Your link for excess deaths is access denied for me. In any event, the vector was only mildly attenuated (or you wouldn't be able to claim the case-load and the high mortality rate).
Google "CDC excess deaths" and I'm sure you'll find the source. I'm citing the US CDC, so that's going to be about the best aggregation one can get.
As I responded to in an earlier comment, the public was frequently cited and chastised for not respecting the protocols (remember the term super-spreader and Trump rallies?
I don't really care about whatever media reports were doing to chide people and don't particularly agree. I know that lockdowns in my state (I am in the US, I should be clear about) drastically reduced contact between most people I know. A segment of people ignored it, sure, but particularly early on, people took it seriously. Actual data beyond anecdotal experience (e.g. actual miles traveled from cell phone data, etc.) tends to show a drastic drop in people going to large events. Further, large events and conventions were largely and indisputedly canceled. Losing every large crowded mass event is not minor attenuation. If your point is that the media is alarmist, though, sure.

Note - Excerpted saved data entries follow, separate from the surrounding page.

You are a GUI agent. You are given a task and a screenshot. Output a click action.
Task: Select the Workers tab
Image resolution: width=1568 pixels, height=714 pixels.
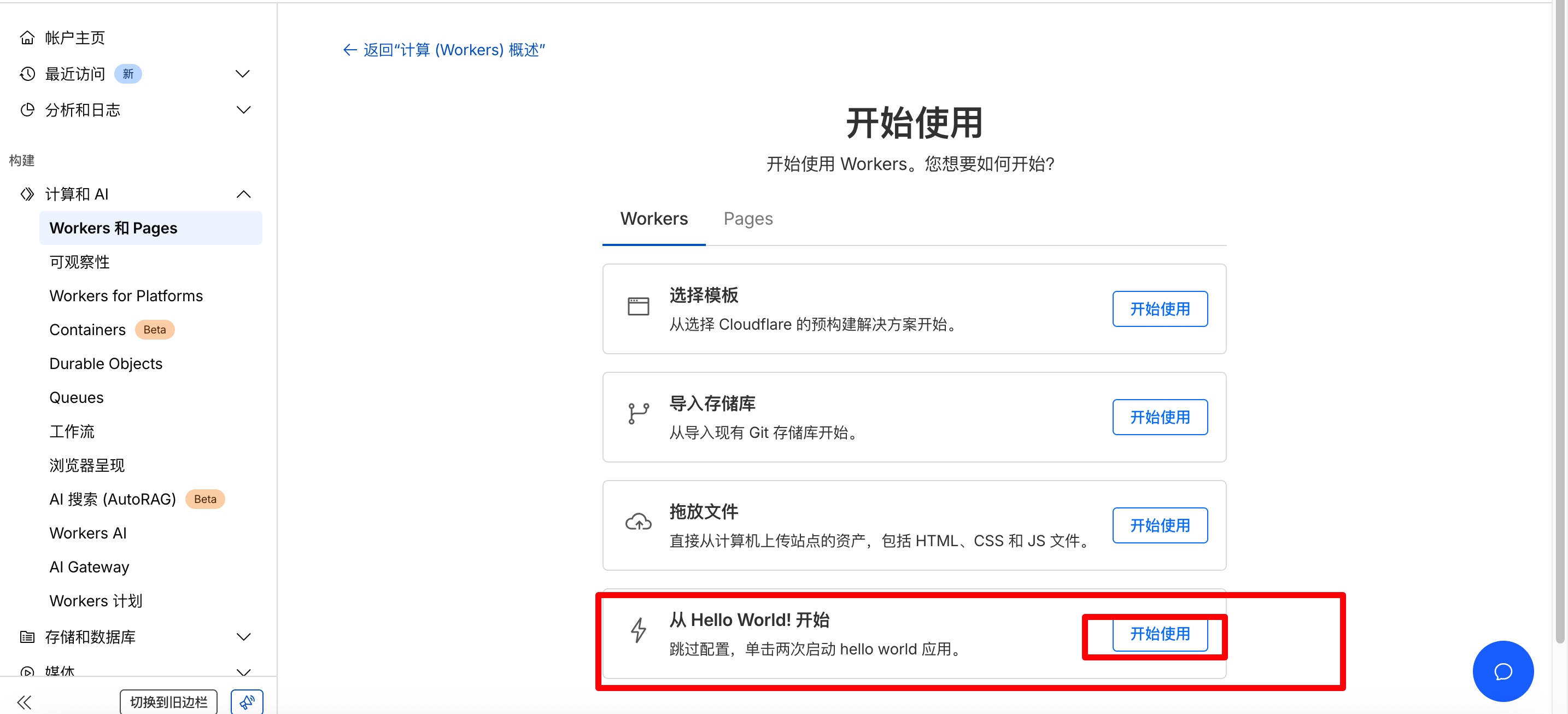pos(654,219)
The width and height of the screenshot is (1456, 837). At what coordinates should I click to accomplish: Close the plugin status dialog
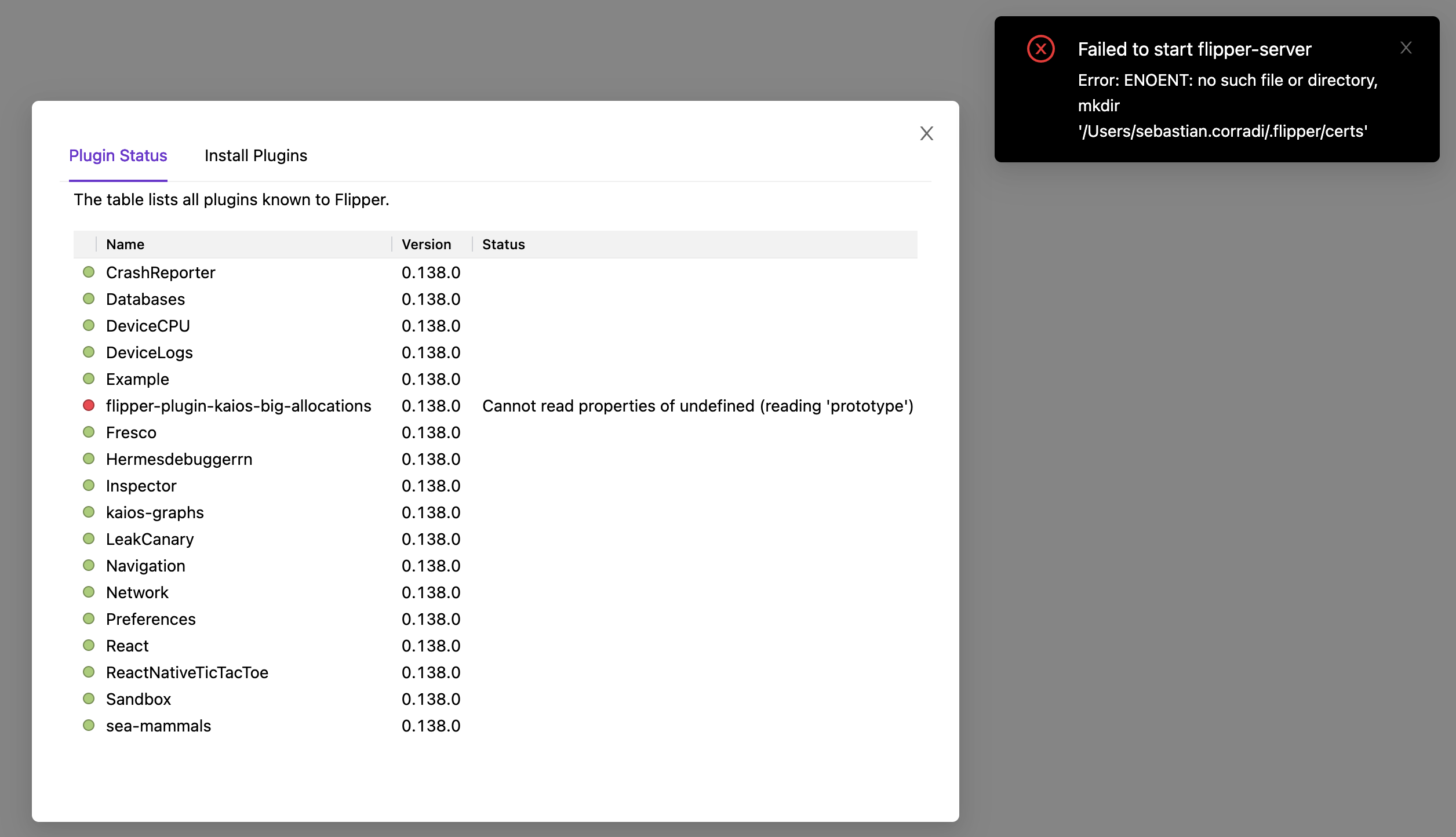coord(926,133)
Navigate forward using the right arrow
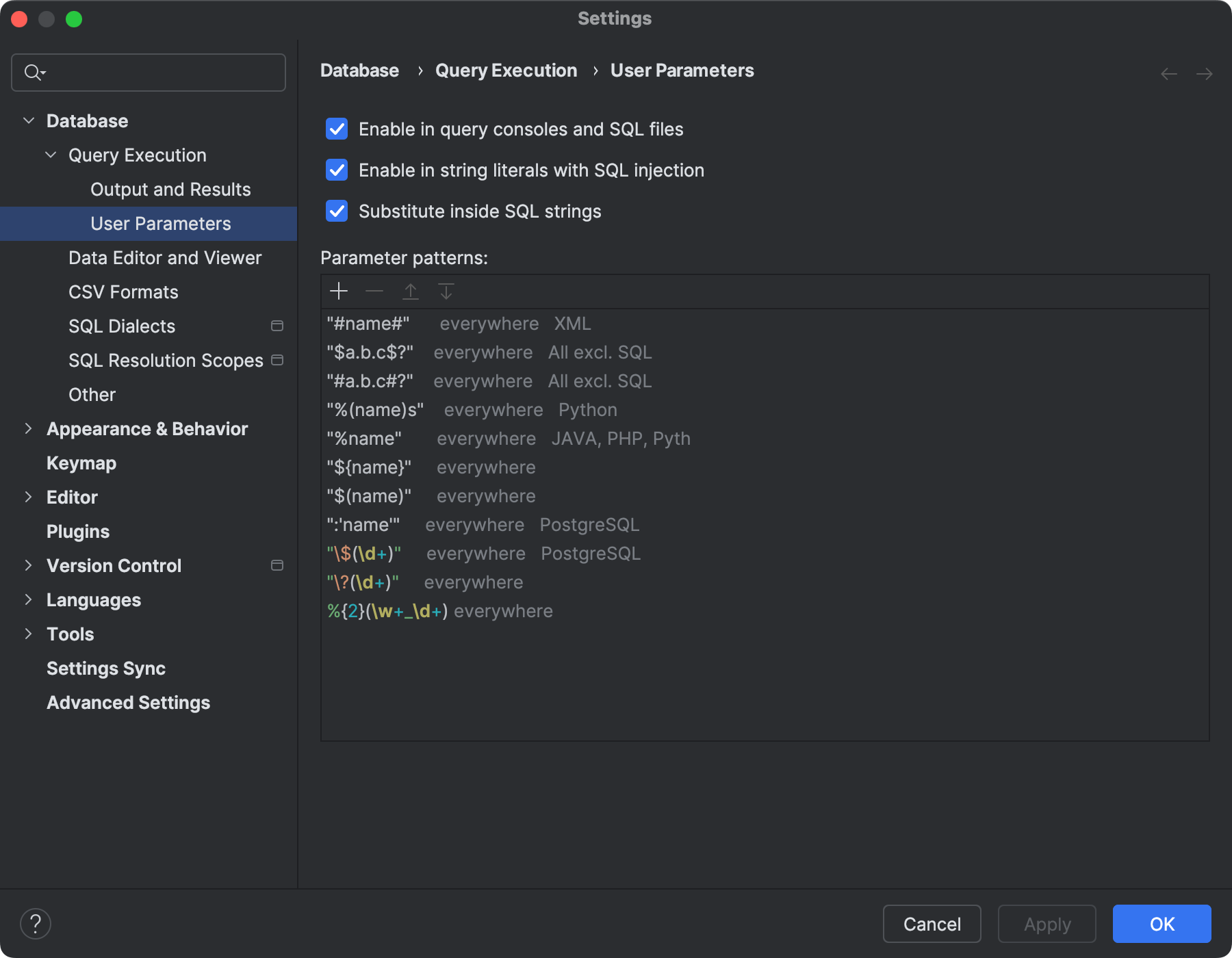The height and width of the screenshot is (958, 1232). tap(1205, 73)
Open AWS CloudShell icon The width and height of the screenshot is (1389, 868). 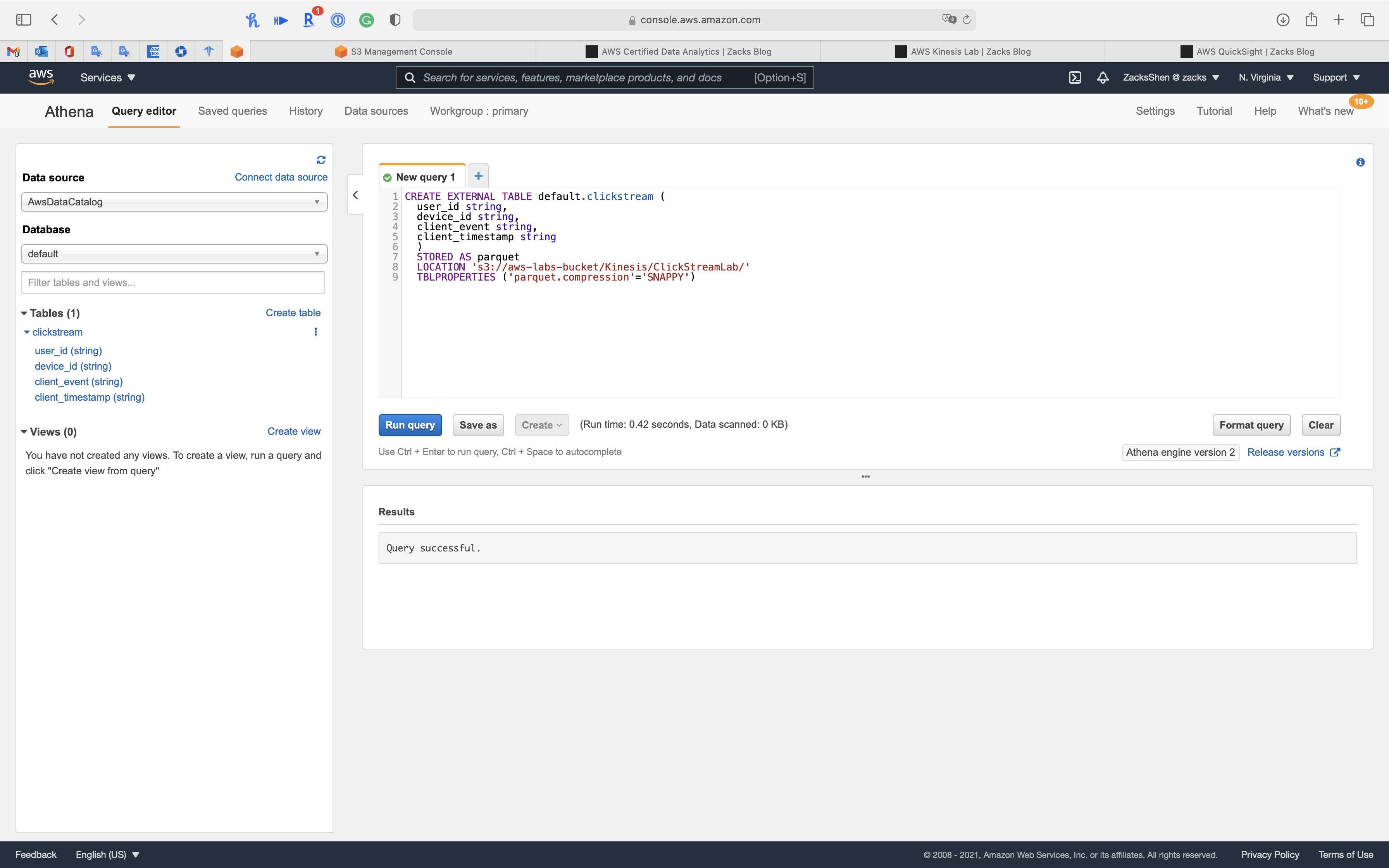pos(1074,78)
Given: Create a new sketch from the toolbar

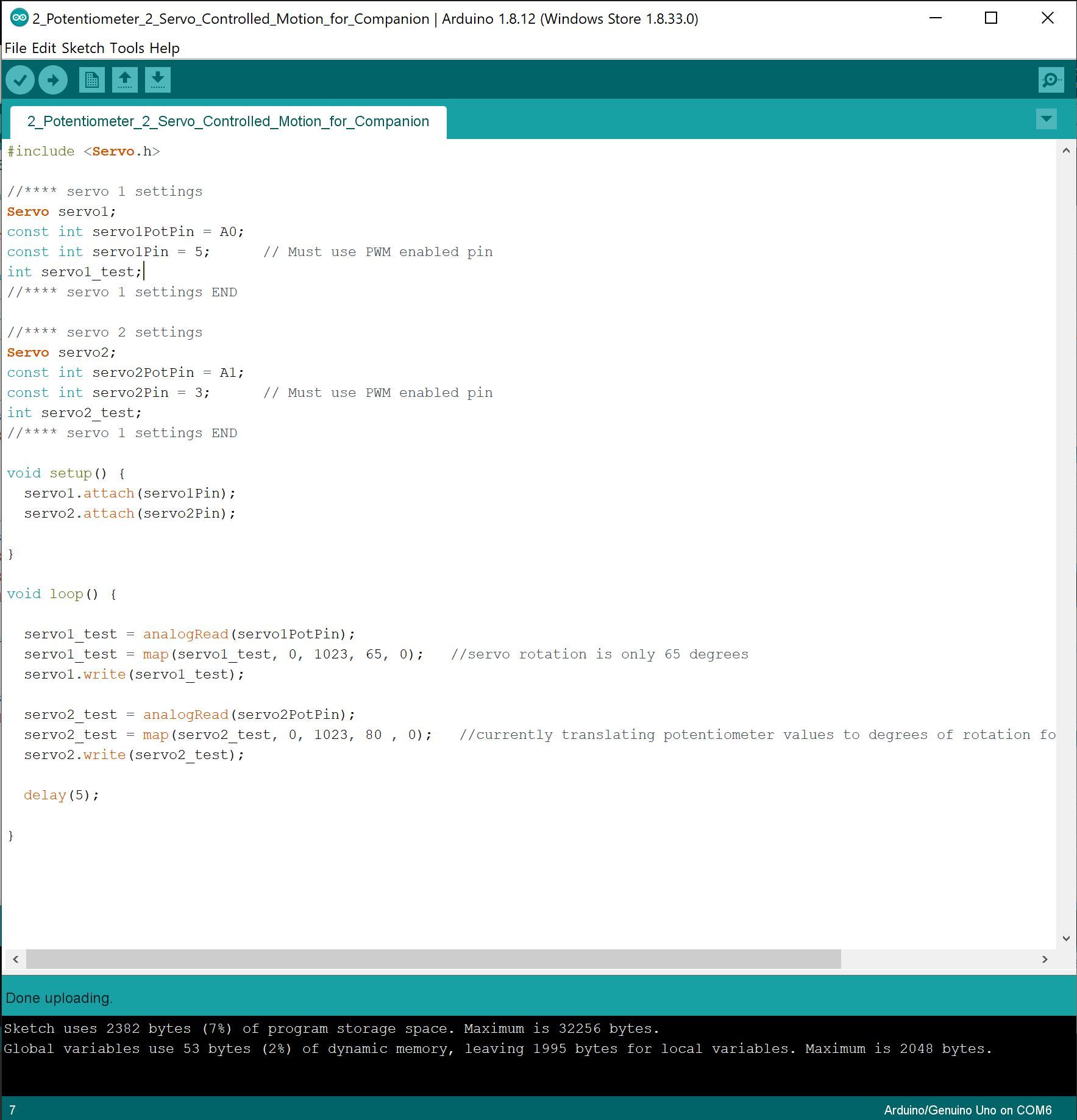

In any event, you are citing excess mortalities overall, which I agree will be higher, but that can be attributed to a number of factors (such as the destruction both economically and socially our response has caused in millions of lives), as well as the fact that unlike influenza, our population was exposed to a novel virus which drastically affects older people.
There are a lot of influences. One, the uptick in deaths happened prior to lockdowns really starting. There are a huge number of influences here. Car deaths went down due to miles traveled. I'm sure some deaths went up from a hesitance to seek care. Suicides, for instance, surprisingly went down, against expectation. However, the volume change is very large relative to any of the other death sources you mention.
Therefore the deaths that might have come between 1-5 or so years from now might have pulled forward. If that was the case, the excess mortality in the next few years should have a marked lull. (Gosh, I hate speaking about mortality and death in abstract terms, forgive me).
If we can't talk about these things in the abstract, then we can't quantify.
Yes, I will be interested to see if there's a dip in the coming years. I was honestly curious to see if there was a dip over last fall, indicating exactly what you said. This will be a difficult calculation to do, because per capita is likely still not subtle enough, and it would have to be calculated based on age cohort. That didn't really seem to happen.
However, the longer it takes for that dip in each cohort to happen, the less one can "discount" it. Many elderly people losing the last five years of their lives is still a tragedy, both emotionally and from a family support perspective. I personally suspect people probably lost much more (decade(s)).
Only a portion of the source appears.